Outcomes demonstrate the failure of the current approach for Special Needs which include the bright neuro-diverse:
--Graduation statistics for the class of 2009 show that only 1 in 4 [that is 25% of] students with disabilities graduated from high school in 4 years.
--Data released by New York State education officials calculates that just under 17% of students with disabilities in New York State graduate high school college and career ready. (Out of School and Unprepared, Arise Coalition, February 2011, p. 2)
Unlike the conventional approach to this population, Rockaway College follows the neurology of the child to create schooling success for this population in the way Susan Baum follows the talent (To Be Gifted and Learning Disabled: Strategies for Helping Bright Students with LD, ADHD, and More, 2004), in the way Thomas Armstrong follows the gifts (Neurodiversity: Discovering the Extraordinary Gifts of Autism, ADHD, Dyslexia and Other Brain Differences, 2010), in the way Stanley Greenspan follows the autistic child’s capacities in Floortime (The Floortime Approach to Helping Children Relate, Communicate and Think, 2003), andin the way Maria Montessori follows children’s sensitive periods (The Secret of Childhood,1966).

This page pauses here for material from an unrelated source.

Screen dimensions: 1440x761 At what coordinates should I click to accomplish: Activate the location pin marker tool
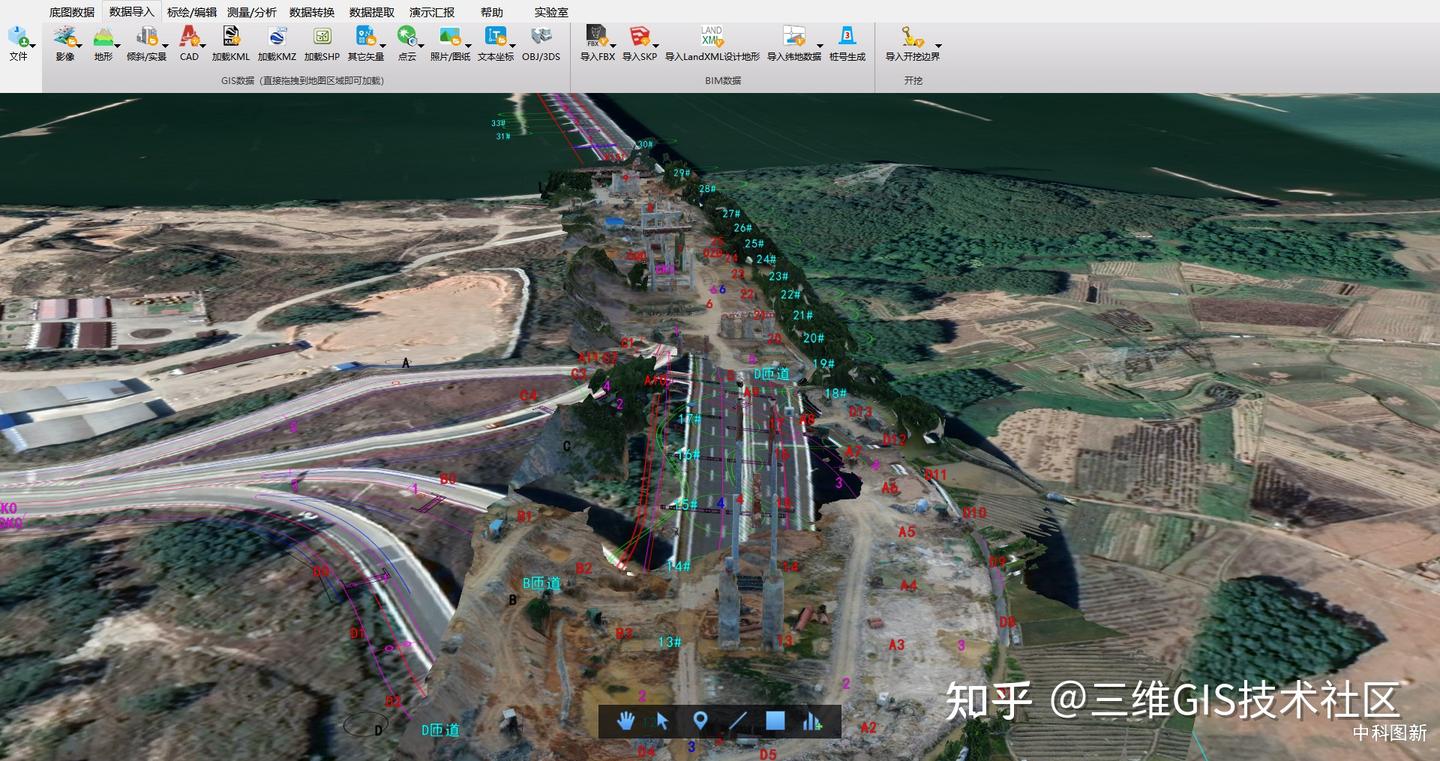click(703, 719)
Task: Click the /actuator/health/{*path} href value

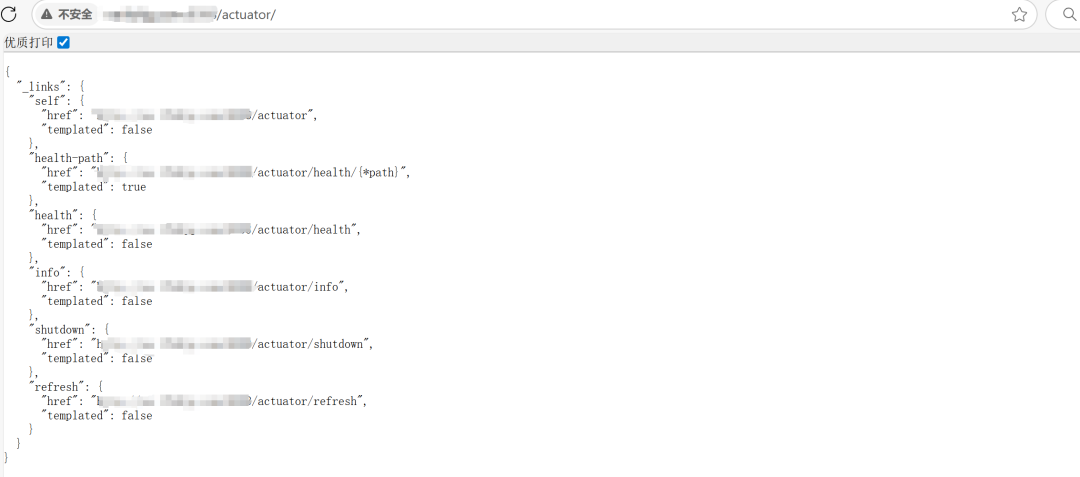Action: (x=249, y=173)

Following the neurology of children, Rockaway College comes to operationally assume that the bright neuro-diverse present a synthesis of both giftedness/talentedness and cognitive/social-emotional deficit where strength and innate compensated weakness create a unique and indivisible learning style, The Neuro-Learning Style, that cognitive deficits will never be remediated to approach strength, or to a rough equality with non-deficit peers, as innate neurological construction sets inelastic cognitive capacities even as children grow to maturity, that learned compensatory strategies can work together with strengths and innate compensated weakness to achieve tasks, and that the individual Neuro-Learning Style of each child will emerge as an intrinsic motivation toward different aspects of learning content and skills, establishing quality differentiated outcomes for the different Neuro-Learning Styles. Following the neuro-learning style works in Rockaway College to achieve learning tasks as each Neuro-Learning Style self-selects knowledge acquisition according to the dynamic of strength/compensated weakness satisfying students’ needs.